DSPy-based prompt optimizer for video-analyzer

Project description

video-analyzer-tune

DSPy-based prompt optimizer for video-analyzer.

Automatically improves the two prompts that video-analyzer uses — the per-frame analysis prompt and the final video reconstruction prompt — based on examples of what good output looks like for your specific content and use case.

Overview

video-analyzer works in two stages: it analyzes each video frame individually (building up a running log of observations), then synthesizes all the frame notes into a final video description. Both stages are driven by prompt files that you can customize.

video-analyzer-tune uses DSPy MIPROv2 to optimize both prompts end-to-end. You provide a few examples of what ideal output looks like — both at the frame level and the final description level — and the tuner finds better prompt instructions automatically.

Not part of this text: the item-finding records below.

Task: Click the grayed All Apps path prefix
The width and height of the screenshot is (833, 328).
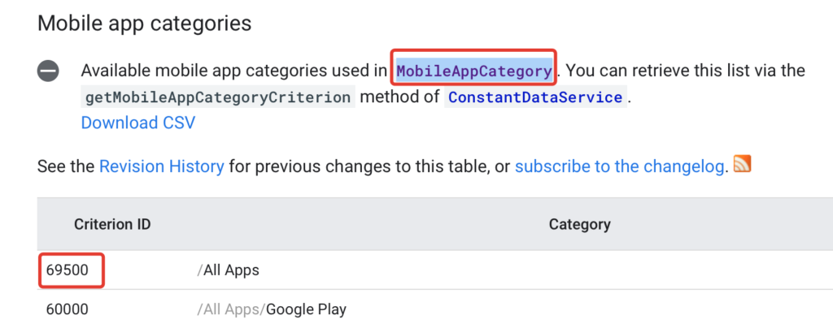Action: (231, 309)
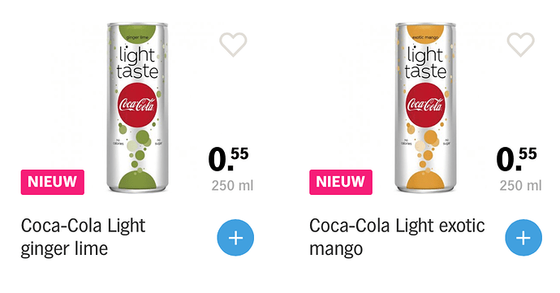This screenshot has width=560, height=293.
Task: Click the 0.55 price of exotic mango
Action: (x=516, y=159)
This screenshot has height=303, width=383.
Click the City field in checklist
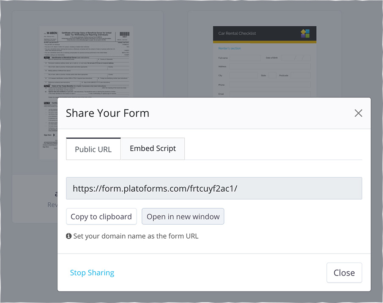(243, 75)
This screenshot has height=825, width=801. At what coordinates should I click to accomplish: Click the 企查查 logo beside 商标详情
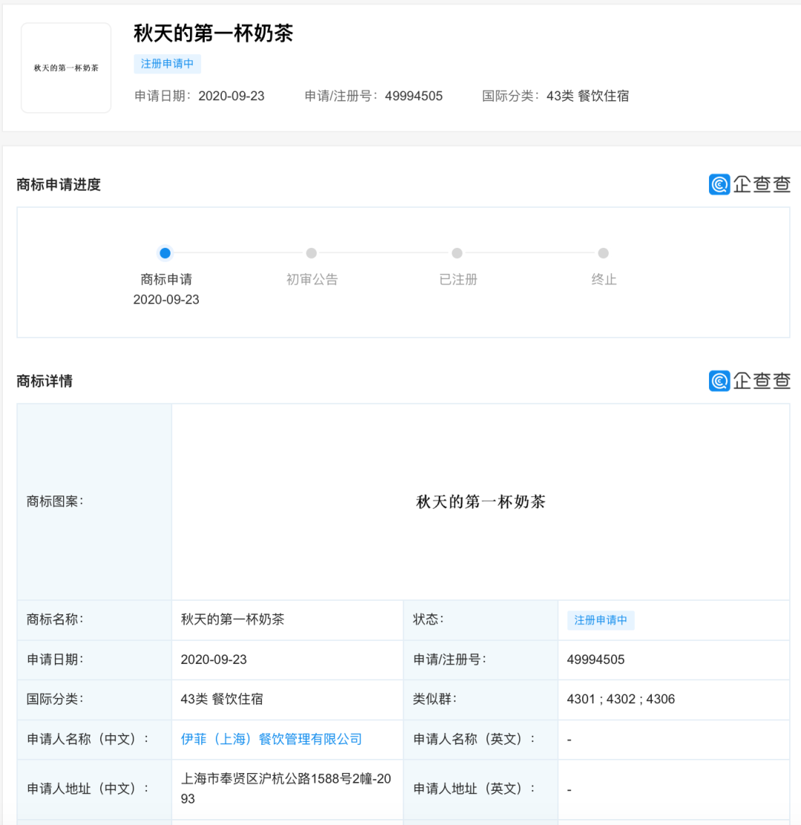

The main video-analyzer package is not affected in any way. Tuned prompts are written as new files that you point to via your config.

Requirements

  • Python 3.8+
  • video-analyzer >= 0.1.1
  • An Ollama instance with a vision model, or an OpenAI-compatible API

Installation

pip install video-analyzer-tune

Quick Start

Step 1 — Generate output with frames kept

Run video-analyzer on a representative video and keep the extracted frames:

video-analyzer my_video.mp4 --keep-frames

This produces an output/ directory containing:

  • analysis.json — frame-by-frame notes and the final description
  • frames/ — the extracted frame images

Step 2 — Edit analysis.json with your ideal output

Open output/analysis.json and edit two things:

Required: Edit video_description.response to show what the ideal final description looks like for your use case.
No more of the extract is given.